[Given entries]

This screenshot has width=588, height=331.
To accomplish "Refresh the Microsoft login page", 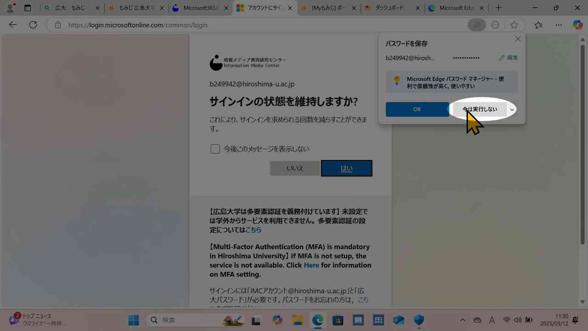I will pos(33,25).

[/Given entries]
[Given entries]

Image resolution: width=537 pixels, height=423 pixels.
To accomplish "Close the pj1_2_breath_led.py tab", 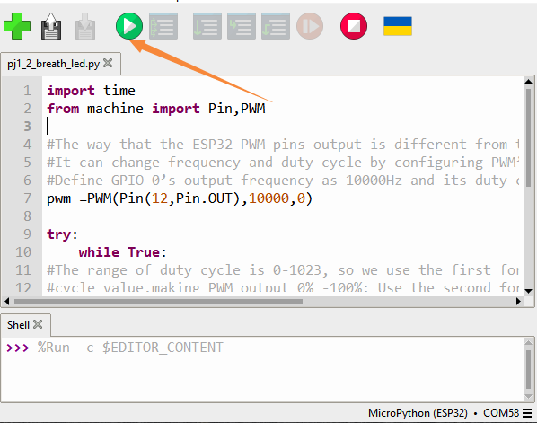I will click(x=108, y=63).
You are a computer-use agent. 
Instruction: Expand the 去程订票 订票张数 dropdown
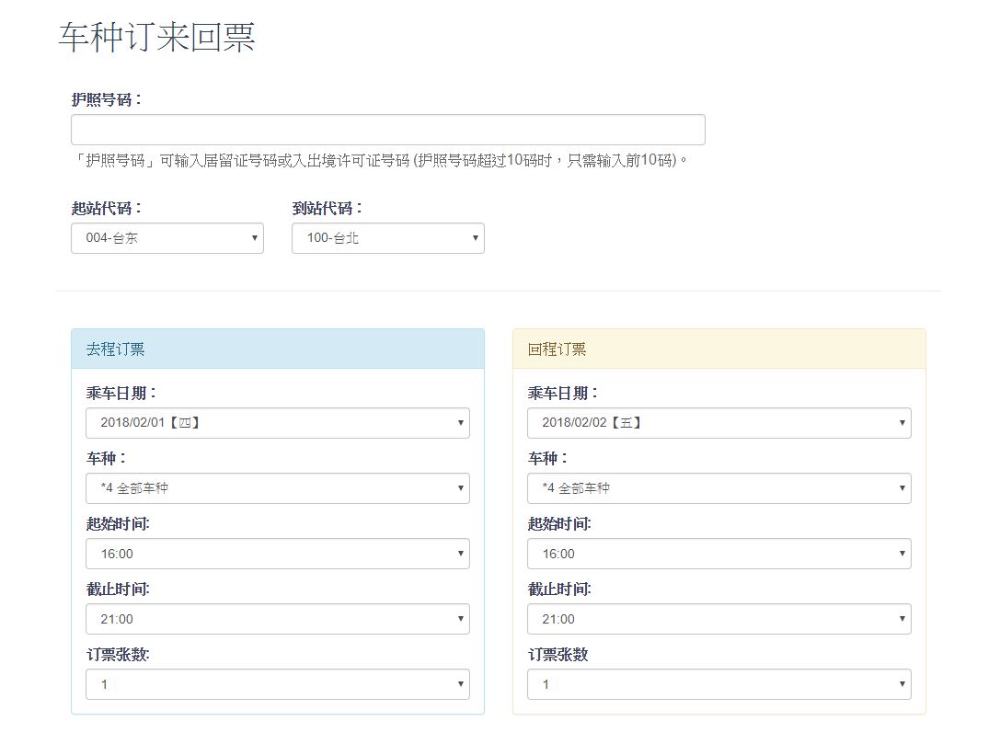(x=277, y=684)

[/Given entries]
[Given entries]

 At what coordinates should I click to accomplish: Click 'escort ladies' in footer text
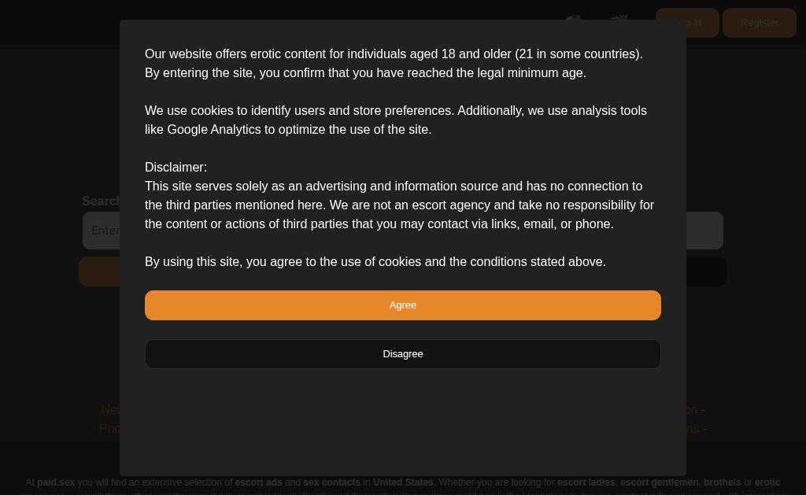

[/Given entries]

## Task
Every line of the entries above that holds "height" should be copied out.

## Response
This screenshot has width=588, height=331.
Image resolution: width=537 pixels, height=423 pixels.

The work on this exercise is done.